Stagnation is a satirical paper on campus, be sure to check them out! The Coffee Break Team has posted an article here. Enjoy!

 

Fairfield University via Instagram

Due to the COVID-19 pandemic, the last two weeks of classes this semester are being held entirely online. This choice has led to an early emptying-out of campus, and the few students left are describing the local environment as a “safari.” Their words are not an exaggeration. As has been seen in many locations around the world this year, with the decrease in human activity, the presence of nature has grown. In this case, the entire campus has been overrun by turkeys in a span of less than 10 days.

 

There have been other effects as well.

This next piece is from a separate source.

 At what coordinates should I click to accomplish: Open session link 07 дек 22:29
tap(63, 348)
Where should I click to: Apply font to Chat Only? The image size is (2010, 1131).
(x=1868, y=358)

For example, most of the residence halls have been blanketed in ivy with the words “vineyard vines” printed on the leaves. But, inside those same residence halls are even more turkeys. Some of the belligerent birds have even been spotted in Canisius Hall, where they have mockingly imitated Fairfield’s normal functions by pretending to teach and attend classes.

 

“It’s getting a little weird,” exclaimed senior student Noah Trezellio ‘21, who lingered on campus for a work study and has now been co-opted into the turkey army. His interview was conducted over a chorus of shrieking and squawking turkeys in the background of the Zoom call. 

 

“I guess we’re changing our mascot now, too,” Trezellio said.

 

Sadly, as with all other instances of nature returning to the world, this miracle of life is expected to snap back to normal when students arrive in the spring and hit most of the turkeys with their cars.